Erdogan Says Turkey Will not Allow Syrian Regime to Advance in Idlib

Tuesday, 4 February, 2020 - 16:45
Turkish President Tayyip Erdogan speaks during a news conference in Istanbul, Turkey, February 3, 2020. Turkish Presidential Press Office/Handout via REUTERS

Turkey will not allow the Syrian government to gain territory in the northwestern region of Idlib, President Tayyip Erdogan was quoted as saying on Tuesday, a day after eight Turkish personnel were killed in an attack Ankara blamed on Syrian troops.


Earlier, Turkey urged Russia to rein in Syrian government forces in Idlib, after the attack rattled a fragile cooperation between the two countries, which back opposing sides in the war.


Speaking on a flight back from Ukraine, Erdogan said there was no need to be in “serious contradiction” with Russia over developments in Syria for now, adding that Ankara and Moscow will sit down to talk about the issue “without anger”. He also said he may call Russian President Vladimir Putin on Tuesday.


An attack by Russian-backed Syrian government forces that killed eight Turkish military personnel on Monday posed the biggest challenge to Russian-Turkish ties since their 2018 deal to stem fighting in Syria's northwest Idlib region.


Earlier on Monday, Erdogan told Russian forces there to "stand aside" while Turkey struck dozens of targets in retaliation. Moscow and Ankara then argued about whether Turkey had told Russia it was sending waves of reinforcements into Idlib.


"There is no need for us to be engaged in a conflict or a serious contradiction with Russia at this stage," he was quoted as telling reporters on a flight from Ukraine.


"We will of course sit down and discuss everything.
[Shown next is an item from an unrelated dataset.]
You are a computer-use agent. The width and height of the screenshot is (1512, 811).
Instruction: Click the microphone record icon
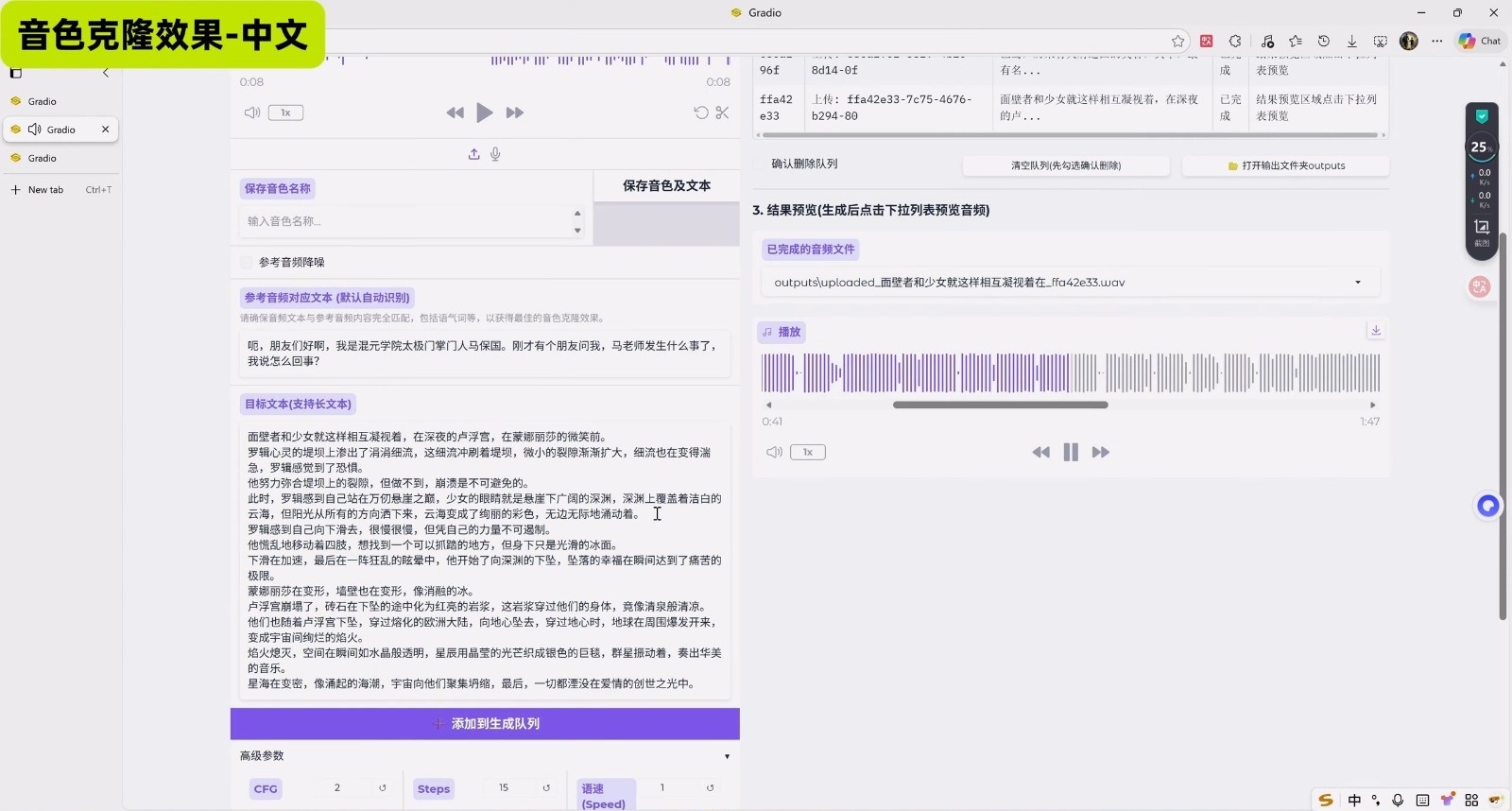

Not with anger, though. Because those who sit down with anger, get up with losses," Erdogan added.


The Idlib violence has accelerated in recent months despite several ceasefire efforts, including as recently as January.


United Nations regional spokesman David Swanson said 520,000 people had been displaced since the beginning of December and the numbers could swell further.